By Art Spander
SAN FRANCISCO — This was lunacy. This was magic. This was destiny.
This was baseball at its best and worst, baseball of misplays, brilliance and autumn satisfaction.
This was the no-chance Giants doing what that they seem programmed to do, lurching through the first round of the playoffs, while their opponents, this time the Washington Nationals, wonder how life and sport can be so unfair.
They were lucky to be here, the Giants, needing a wild-card win — on the road, against Pittsburgh — to get to the National League Division Series. That enabled them to advance to the best-of-five against the Nats, who had the more wins than any team in the league during the regular season.
But this isn’t the regular season, this is the Giants’ season, as was obvious from the Mumm’s Napa sparkling wine being spritzed Tuesday night through a clubhouse reeking in grapiness and joy.
Yes, there were the Giants, celebrating their very bizarre, but very real, 3-2 win over the Nats, and the series victory, three games to one.

Task objective
Copy out the whole article on the Giants' playoff series win over the Washington Nationals word for word, byline included. You won't need the listing that comes next.

Data extract
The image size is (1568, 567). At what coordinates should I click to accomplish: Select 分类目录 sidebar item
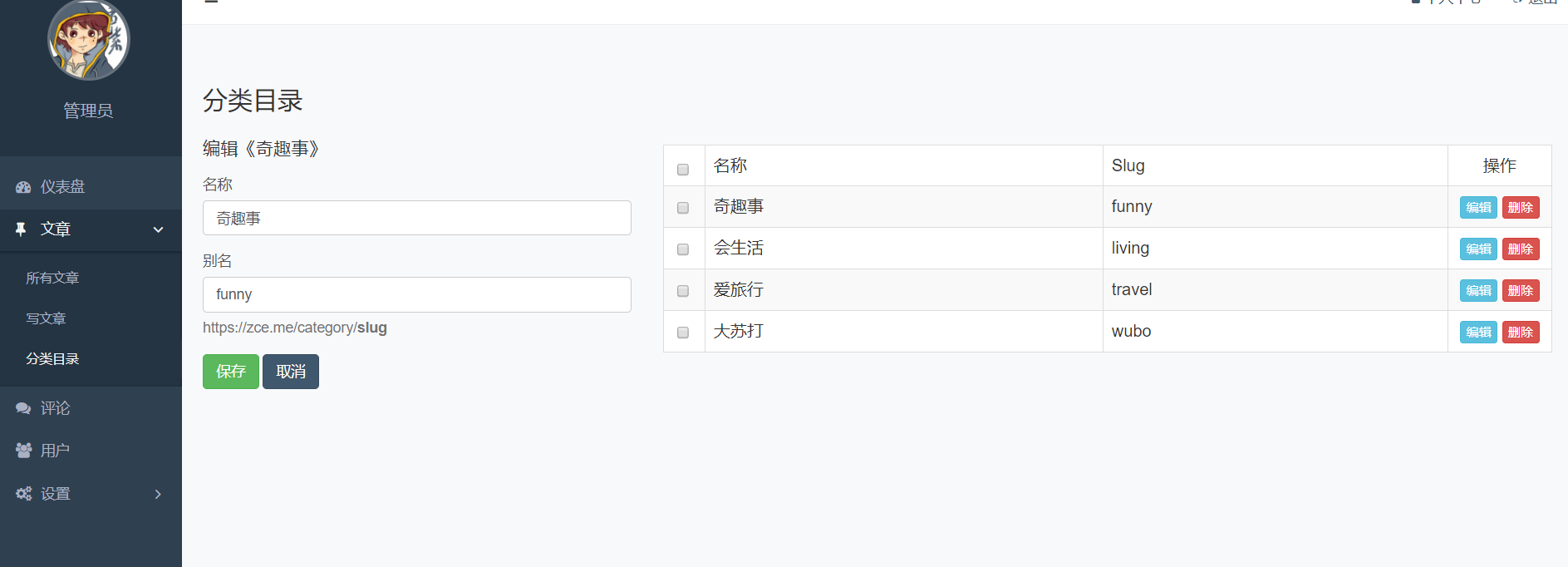(x=52, y=359)
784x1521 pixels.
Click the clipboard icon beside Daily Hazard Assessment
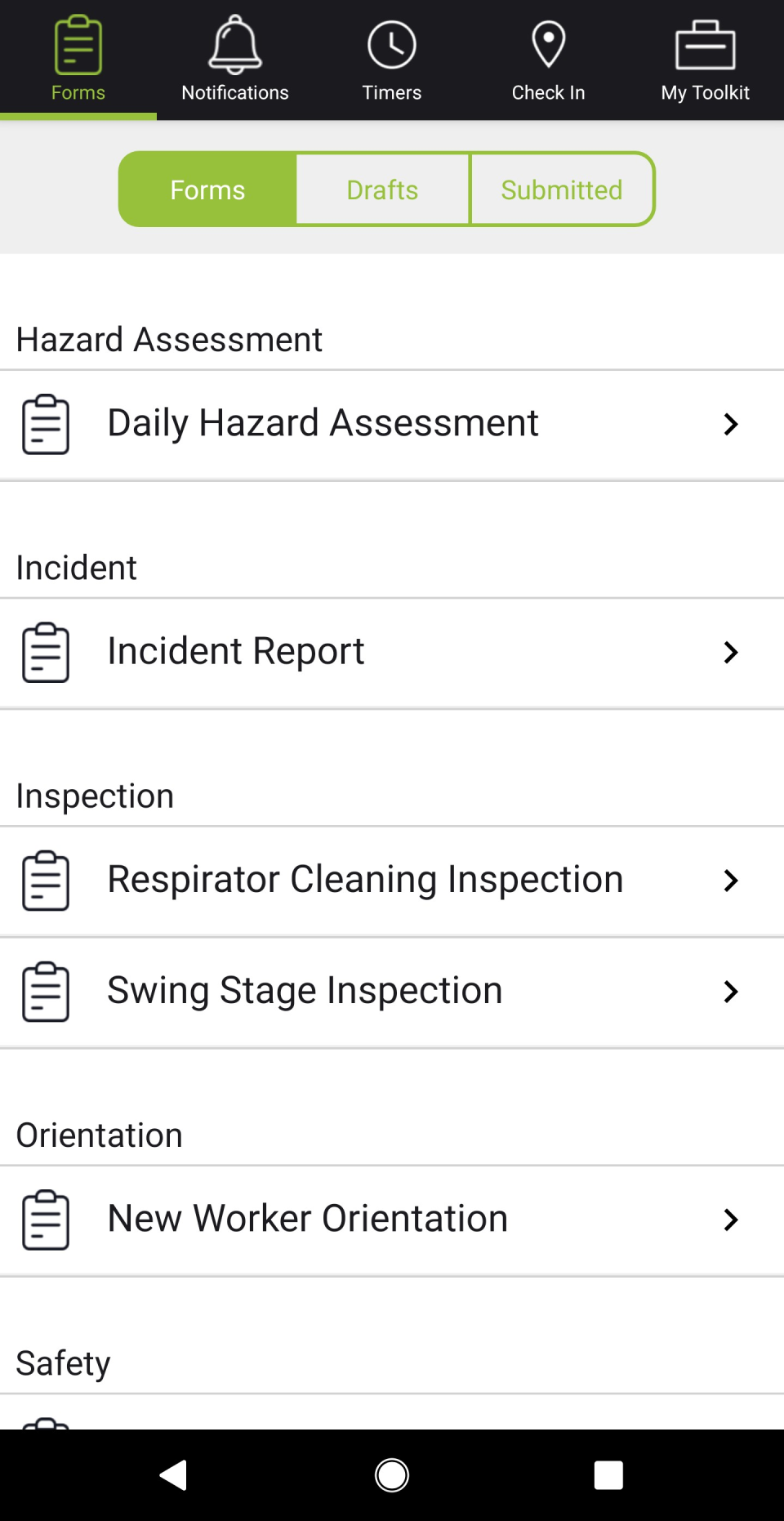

Task result
By Art Spander
SAN FRANCISCO — This was lunacy. This was magic. This was destiny.
This was baseball at its best and worst, baseball of misplays, brilliance and autumn satisfaction.
This was the no-chance Giants doing what that they seem programmed to do, lurching through the first round of the playoffs, while their opponents, this time the Washington Nationals, wonder how life and sport can be so unfair.
They were lucky to be here, the Giants, needing a wild-card win — on the road, against Pittsburgh — to get to the National League Division Series. That enabled them to advance to the best-of-five against the Nats, who had the more wins than any team in the league during the regular season.
But this isn’t the regular season, this is the Giants’ season, as was obvious from the Mumm’s Napa sparkling wine being spritzed Tuesday night through a clubhouse reeking in grapiness and joy.
Yes, there were the Giants, celebrating their very bizarre, but very real, 3-2 win over the Nats, and the series victory, three games to one.